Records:

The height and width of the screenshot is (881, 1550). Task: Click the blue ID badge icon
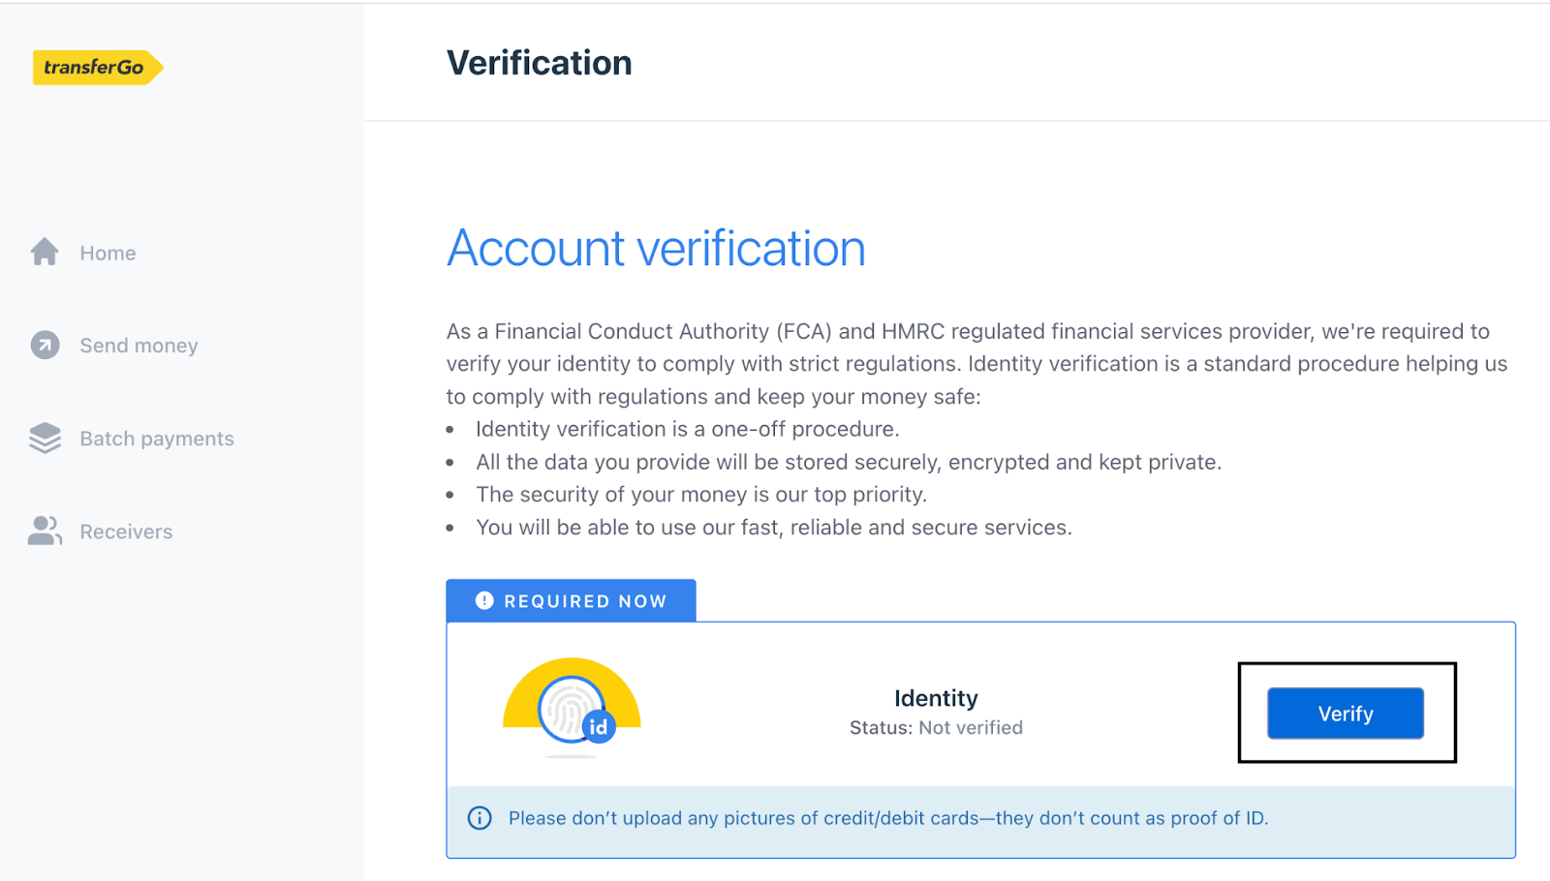pyautogui.click(x=599, y=724)
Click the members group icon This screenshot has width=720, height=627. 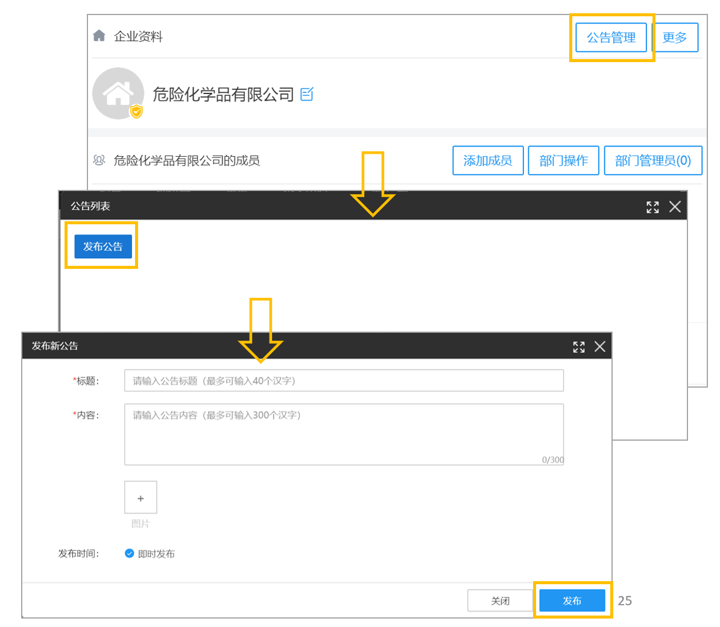point(99,160)
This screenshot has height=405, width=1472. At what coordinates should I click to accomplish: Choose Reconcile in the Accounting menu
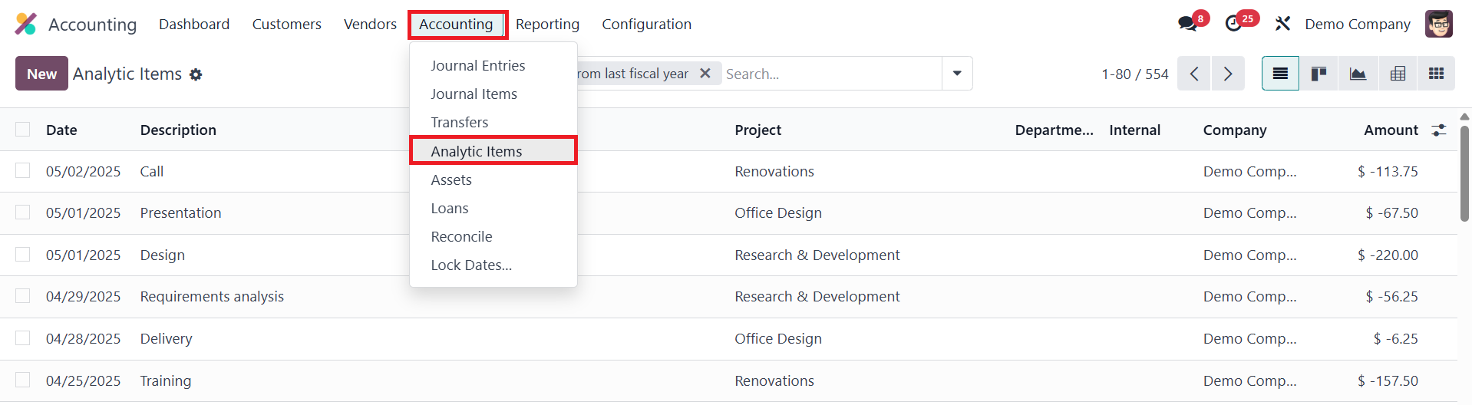pyautogui.click(x=461, y=237)
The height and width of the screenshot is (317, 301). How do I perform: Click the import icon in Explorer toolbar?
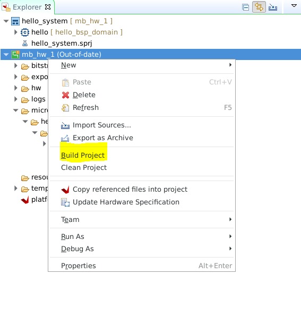point(273,7)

> _Instructions to follow_:
Return the items word for word, from the line containing "The height and width of the screenshot is (317, 301)." through the end of the items, with the pictures left out.

> _Response for this exercise_:
The height and width of the screenshot is (317, 301). How do I perform: Click the import icon in Explorer toolbar?
point(273,7)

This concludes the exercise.